Growth hormone receptor (GHR) in AgRP neurons regulates thermogenesis in a sex-specific manner.

Evidence for hypothalamic regulation of energy homeostasis and thermoregulation in brown adipose tissue (BAT) during aging has been well recognized, yet the central molecular mediators involved in this process are poorly understood. The arcuate hypothalamus, orexigenic agouti-related peptide (AgRP) neurons control nutrient intake, energy homeostasis, and BAT thermogenesis. To determine the roles of growth hormone receptor (GHR) signaling in the AgRP neurons, we used mice with the AgRP-specific GHR deletion (AgRP ΔGHR ).
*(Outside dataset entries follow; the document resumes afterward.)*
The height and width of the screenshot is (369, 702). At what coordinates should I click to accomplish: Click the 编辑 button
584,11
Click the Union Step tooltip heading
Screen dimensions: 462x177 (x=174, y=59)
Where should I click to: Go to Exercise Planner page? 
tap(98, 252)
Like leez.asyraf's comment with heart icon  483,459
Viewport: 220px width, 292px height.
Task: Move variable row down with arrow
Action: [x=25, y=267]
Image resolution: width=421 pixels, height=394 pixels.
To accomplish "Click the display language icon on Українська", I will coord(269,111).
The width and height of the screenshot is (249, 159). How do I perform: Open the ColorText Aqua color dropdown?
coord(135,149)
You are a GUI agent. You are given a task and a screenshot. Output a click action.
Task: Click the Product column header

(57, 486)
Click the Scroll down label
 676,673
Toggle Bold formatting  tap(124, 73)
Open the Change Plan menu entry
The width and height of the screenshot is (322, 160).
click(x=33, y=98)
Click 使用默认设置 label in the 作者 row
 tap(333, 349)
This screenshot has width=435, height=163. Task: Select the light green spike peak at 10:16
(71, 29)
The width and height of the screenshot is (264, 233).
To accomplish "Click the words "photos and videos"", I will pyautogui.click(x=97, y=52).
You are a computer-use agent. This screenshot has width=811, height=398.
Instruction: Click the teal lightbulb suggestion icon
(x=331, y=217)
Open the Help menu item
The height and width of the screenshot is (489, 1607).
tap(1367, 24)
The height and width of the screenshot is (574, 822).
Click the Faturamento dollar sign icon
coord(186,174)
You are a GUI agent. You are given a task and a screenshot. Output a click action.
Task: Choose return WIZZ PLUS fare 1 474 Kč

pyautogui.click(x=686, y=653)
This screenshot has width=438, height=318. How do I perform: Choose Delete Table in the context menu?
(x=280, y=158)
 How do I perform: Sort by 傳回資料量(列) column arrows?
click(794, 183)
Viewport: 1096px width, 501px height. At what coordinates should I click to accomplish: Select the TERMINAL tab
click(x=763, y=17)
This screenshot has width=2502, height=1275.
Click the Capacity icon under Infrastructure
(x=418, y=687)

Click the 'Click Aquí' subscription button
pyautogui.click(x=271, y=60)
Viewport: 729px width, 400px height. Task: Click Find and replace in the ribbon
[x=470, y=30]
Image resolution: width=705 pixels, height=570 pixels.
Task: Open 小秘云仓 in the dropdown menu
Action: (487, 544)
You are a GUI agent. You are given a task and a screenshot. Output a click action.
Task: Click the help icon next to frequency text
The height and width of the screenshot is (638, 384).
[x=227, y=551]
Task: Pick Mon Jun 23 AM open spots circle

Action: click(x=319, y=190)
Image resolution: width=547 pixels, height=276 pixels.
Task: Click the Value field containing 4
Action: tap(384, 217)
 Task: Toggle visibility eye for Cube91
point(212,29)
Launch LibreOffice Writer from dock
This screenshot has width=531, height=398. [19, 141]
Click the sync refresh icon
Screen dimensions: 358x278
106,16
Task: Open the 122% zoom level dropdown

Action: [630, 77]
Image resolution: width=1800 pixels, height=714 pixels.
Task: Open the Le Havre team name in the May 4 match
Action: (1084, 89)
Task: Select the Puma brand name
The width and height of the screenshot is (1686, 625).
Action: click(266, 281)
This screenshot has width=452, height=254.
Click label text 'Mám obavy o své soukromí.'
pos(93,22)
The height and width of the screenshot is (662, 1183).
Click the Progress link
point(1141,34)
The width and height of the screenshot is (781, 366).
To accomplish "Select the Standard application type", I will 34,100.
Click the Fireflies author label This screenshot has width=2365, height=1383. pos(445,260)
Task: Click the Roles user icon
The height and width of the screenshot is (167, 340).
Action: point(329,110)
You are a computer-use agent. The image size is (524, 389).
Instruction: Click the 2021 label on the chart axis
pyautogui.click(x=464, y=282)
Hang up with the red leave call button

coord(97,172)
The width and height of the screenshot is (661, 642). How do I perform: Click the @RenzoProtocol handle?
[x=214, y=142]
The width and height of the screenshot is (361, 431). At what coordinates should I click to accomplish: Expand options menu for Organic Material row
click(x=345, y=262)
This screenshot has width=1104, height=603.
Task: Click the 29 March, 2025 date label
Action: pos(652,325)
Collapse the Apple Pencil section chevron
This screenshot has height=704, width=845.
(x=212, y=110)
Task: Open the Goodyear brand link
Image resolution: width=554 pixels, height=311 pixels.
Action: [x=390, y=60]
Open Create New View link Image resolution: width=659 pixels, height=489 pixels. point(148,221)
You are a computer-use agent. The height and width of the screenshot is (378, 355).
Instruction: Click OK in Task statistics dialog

We found that female AgRP ΔGHR mice were resistant to temperature adaptation, and their body core temperature remained significantly lower when held at 10 °C, 22 °C, or 30 °C, compared to control mice. Low body core temperature in female AgRP ΔGHR mice has been associated with significant reductions in Ucp1 and Pgc1α expression in the BAT. Further, neuronal activity in AgRP in response to cold exposure was blunted in AgRP ΔGHR female mice, while the number of Fos + AgRP neurons was increased in female controls exposed to cold. Global transcriptome from BAT identified increased the expression of genes related to immune responses and chemokine activity and decreased the expression of genes involved in triglyceride synthesis and metabolic pathways in AgRP ΔGHR female mice. Importantly, these were the same genes that are downregulated by thermoneutrality in control mice but not in the AgRP ΔGHR animals. Collectively, these data demonstrate a novel sex-specific role for GHR signaling in AgRP neurons in thermal regulation, which might be particularly relevant during aging.